To further validate the contribution of non‐notochordal cells to CLCs in aging NP, we generated Gli1‐CreER ^ T2 ^; R26‐tdTomato mice (Ahn and Joyner 2004; Madisen et al. 2010). In this model, tamoxifen administration at 2 months of age selectively labels non‐NP Gli1^+^ cells with tdTomato (tdT), sparing notochord‐derived NPCs. We obtained two aging mice, both exhibiting discs with NP regions predominantly populated by NPCs or CLCs (Figure S4). These CLCs primarily included N‐CLCs and D‐CLCs (Figure S4). Most CLCs exhibited high levels of ColX expression (Figure S5). Lineage tracing was performed using tdT expression (Figure 1h–k'''). Nearly all NPCs and N‐CLCs, regardless of Krt19 expression, were devoid of tdT labeling. Similarly, C‐CLCs remained tdT‐negative. In contrast, the vast majority of D‐CLCs exhibited tdT fluorescence. These findings further support the conclusion that N‐CLCs and C‐CLCs are of notochordal origin, whereas D‐CLCs derive from non‐notochordal progenitors, specifically Gli1^+^ cells. Contrary to our findings, Mohanty et al. previously proposed that CLCs in aged IVDs are transdifferentiated NPCs that still express Krt19 (Mohanty et al. 2019). However, their conclusion was based on only two CLC‐resident discs, which may did not have Krt19^−^ C‐CLCs and D‐CLCs, since these two CLC subtypes most likely form at later stages of disc degeneration.
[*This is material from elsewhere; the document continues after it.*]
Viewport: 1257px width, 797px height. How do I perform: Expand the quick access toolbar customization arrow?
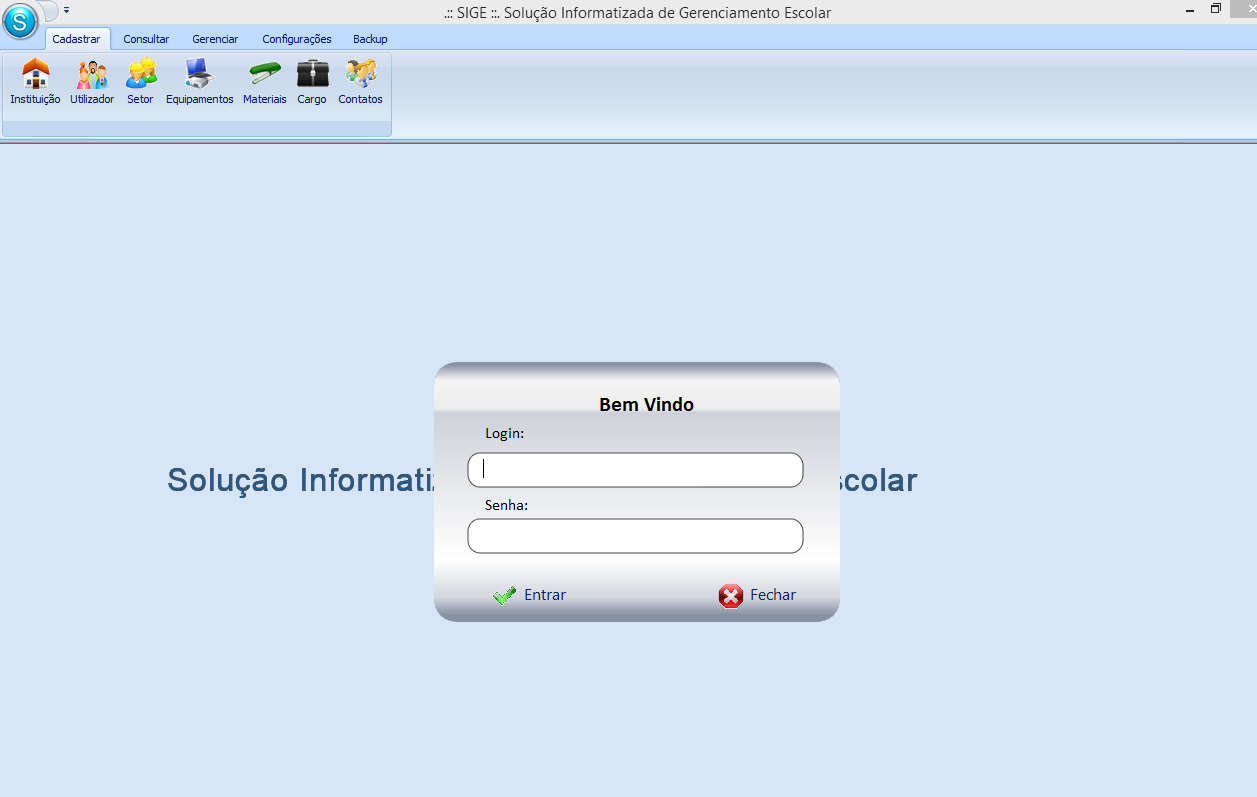tap(66, 11)
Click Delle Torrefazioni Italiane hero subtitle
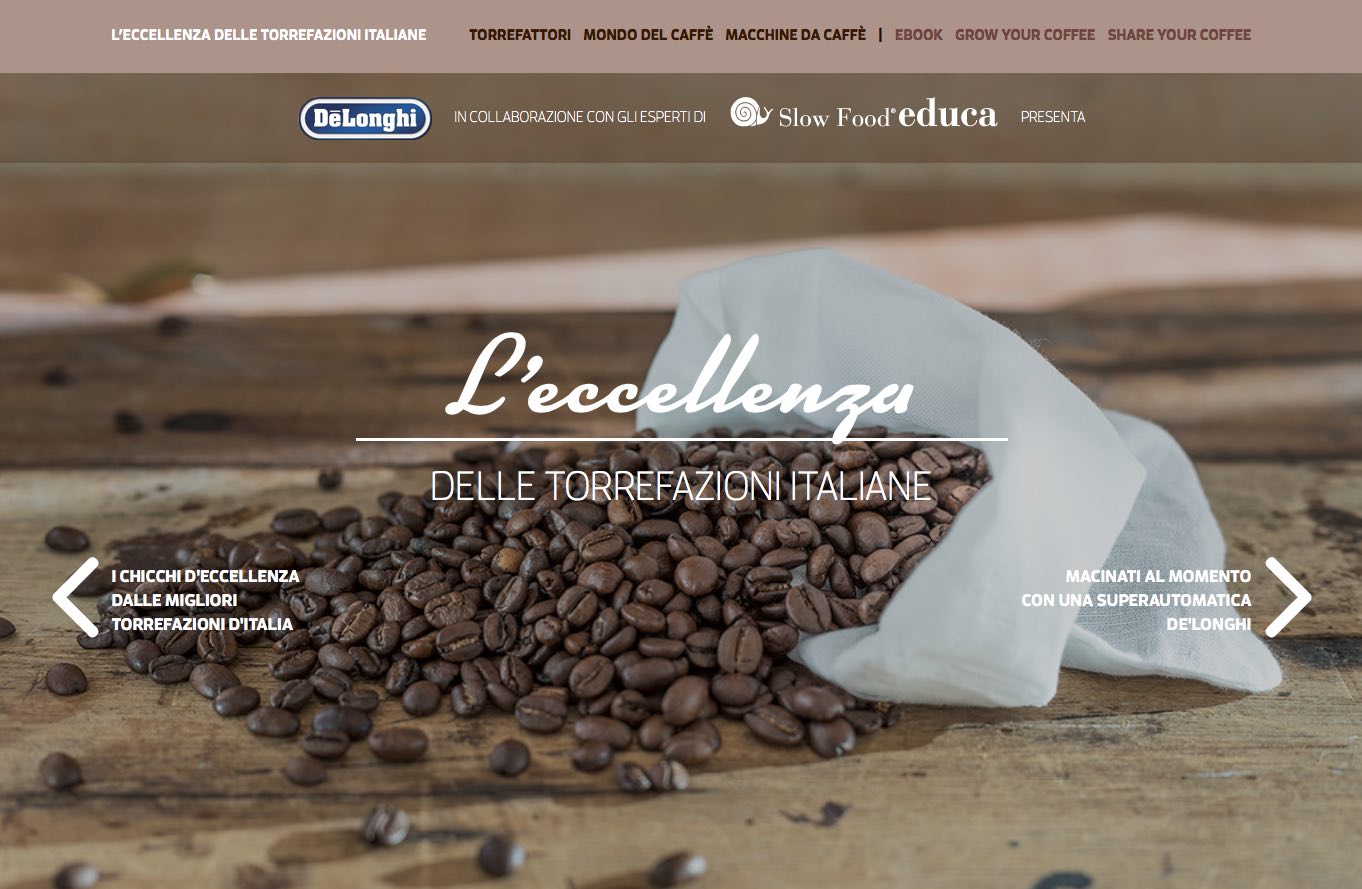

Previous studies have suggested that age‐related declines in Hh signaling contribute to CLC accumulation in the aging NP (Dahia et al. 2009; Mohanty et al. 2019; Winkler et al. 2014; Zhang et al. 2024). To directly test this hypothesis, we genetically ablated Smo, a key Hh signal transducer, in adult disc cells of tamoxifen‐inducible Agc1‐CreER ^ T2 ^;*Smo^c/c^
- mice (Henry et al. 2009). Unlike juvenile Smo deletion, which severely compromises IVD structure (Zhang et al. 2024), Smo ablation at 2 months only induced mild IVD degeneration without triggering CLC formation by 6 months of age (Figure S6). Strikingly, by 14 months, Smo‐deficient mice exhibited significantly accelerated disc degeneration associated with increased CLC production in the NP (Figure 2). These CLCs mainly consisted of Krt19^+^ N‐CLCs and Krt19^−^ D‐CLCs. Thus, Hh signaling indirectly suppresses dual‐lineage CLC formation during aging.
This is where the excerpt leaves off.